====== THE DATA ======
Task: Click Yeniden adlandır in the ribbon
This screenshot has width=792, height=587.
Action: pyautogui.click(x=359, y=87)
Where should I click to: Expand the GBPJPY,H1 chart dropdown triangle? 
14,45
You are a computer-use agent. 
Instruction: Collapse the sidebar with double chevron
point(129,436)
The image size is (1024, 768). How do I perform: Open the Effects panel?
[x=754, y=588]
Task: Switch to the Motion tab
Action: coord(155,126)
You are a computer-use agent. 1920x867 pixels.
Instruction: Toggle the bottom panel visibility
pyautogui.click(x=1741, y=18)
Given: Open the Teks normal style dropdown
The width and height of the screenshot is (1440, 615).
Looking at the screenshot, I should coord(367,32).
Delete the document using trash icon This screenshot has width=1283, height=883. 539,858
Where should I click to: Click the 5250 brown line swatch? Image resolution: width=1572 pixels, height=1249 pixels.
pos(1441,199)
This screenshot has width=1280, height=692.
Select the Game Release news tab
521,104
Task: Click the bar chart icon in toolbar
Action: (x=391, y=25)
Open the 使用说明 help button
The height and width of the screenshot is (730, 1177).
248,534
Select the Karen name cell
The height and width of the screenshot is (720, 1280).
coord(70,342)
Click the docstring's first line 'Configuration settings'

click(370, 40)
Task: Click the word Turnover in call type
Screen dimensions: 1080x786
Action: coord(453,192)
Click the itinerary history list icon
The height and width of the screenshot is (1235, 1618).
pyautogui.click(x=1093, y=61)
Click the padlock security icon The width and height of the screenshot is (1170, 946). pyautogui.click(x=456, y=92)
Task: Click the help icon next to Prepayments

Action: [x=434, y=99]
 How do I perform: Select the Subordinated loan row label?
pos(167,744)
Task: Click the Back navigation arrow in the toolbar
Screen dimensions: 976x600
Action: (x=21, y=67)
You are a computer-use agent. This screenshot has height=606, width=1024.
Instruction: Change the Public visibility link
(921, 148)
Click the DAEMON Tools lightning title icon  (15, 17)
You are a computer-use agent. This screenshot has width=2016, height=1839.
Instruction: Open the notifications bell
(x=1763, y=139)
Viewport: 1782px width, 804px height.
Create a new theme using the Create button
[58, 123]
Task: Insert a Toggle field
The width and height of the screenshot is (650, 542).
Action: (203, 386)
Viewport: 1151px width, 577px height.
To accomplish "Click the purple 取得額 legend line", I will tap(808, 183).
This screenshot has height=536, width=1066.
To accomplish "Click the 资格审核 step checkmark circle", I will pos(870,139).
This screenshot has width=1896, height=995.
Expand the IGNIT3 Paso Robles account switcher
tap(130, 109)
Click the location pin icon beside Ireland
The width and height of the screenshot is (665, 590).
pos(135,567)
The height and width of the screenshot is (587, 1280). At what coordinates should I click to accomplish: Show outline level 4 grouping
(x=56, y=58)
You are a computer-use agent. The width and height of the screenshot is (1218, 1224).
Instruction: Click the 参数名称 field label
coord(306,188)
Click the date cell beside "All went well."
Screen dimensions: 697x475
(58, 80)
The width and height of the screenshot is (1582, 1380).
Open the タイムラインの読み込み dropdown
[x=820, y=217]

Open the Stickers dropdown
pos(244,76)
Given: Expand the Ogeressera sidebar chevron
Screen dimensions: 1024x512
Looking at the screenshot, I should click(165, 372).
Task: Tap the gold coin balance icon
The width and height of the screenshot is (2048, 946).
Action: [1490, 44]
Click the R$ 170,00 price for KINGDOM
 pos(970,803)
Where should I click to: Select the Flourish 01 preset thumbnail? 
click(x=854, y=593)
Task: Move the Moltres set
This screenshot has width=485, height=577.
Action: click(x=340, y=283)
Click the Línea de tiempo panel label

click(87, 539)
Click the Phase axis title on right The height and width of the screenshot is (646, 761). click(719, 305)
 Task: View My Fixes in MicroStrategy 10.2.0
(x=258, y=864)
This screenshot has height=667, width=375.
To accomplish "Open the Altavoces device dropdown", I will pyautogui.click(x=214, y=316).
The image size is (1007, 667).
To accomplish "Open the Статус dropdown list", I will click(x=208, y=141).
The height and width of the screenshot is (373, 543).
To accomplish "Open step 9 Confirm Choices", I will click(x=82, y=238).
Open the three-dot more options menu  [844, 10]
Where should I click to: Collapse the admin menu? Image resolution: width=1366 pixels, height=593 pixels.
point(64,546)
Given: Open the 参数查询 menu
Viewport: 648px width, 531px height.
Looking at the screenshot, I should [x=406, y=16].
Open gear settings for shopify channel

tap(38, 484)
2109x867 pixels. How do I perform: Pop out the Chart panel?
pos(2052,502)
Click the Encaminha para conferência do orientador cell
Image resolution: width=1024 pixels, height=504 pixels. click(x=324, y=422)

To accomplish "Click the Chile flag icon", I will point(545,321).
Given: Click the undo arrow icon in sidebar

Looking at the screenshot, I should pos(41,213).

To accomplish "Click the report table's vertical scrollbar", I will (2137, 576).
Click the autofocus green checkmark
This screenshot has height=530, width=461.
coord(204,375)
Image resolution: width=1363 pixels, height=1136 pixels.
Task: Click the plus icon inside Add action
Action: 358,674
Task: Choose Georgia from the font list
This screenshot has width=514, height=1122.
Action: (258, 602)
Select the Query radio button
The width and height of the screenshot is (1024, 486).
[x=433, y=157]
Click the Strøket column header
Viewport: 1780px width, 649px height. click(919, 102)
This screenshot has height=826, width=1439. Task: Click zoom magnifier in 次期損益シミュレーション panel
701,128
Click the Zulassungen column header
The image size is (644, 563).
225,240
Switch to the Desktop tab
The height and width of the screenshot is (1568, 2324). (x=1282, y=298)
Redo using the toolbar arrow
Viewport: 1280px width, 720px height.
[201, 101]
======
_YOUR INSTRUCTIONS_. Leave out every line ahead of the one containing "This screenshot has height=826, width=1439." and print the rest of the listing exactly.

_WRITTEN SOLUTION_.
This screenshot has height=826, width=1439. Task: Click zoom magnifier in 次期損益シミュレーション panel
701,128
Click the Zulassungen column header
The image size is (644, 563).
225,240
Switch to the Desktop tab
The height and width of the screenshot is (1568, 2324). (x=1282, y=298)
Redo using the toolbar arrow
Viewport: 1280px width, 720px height.
[201, 101]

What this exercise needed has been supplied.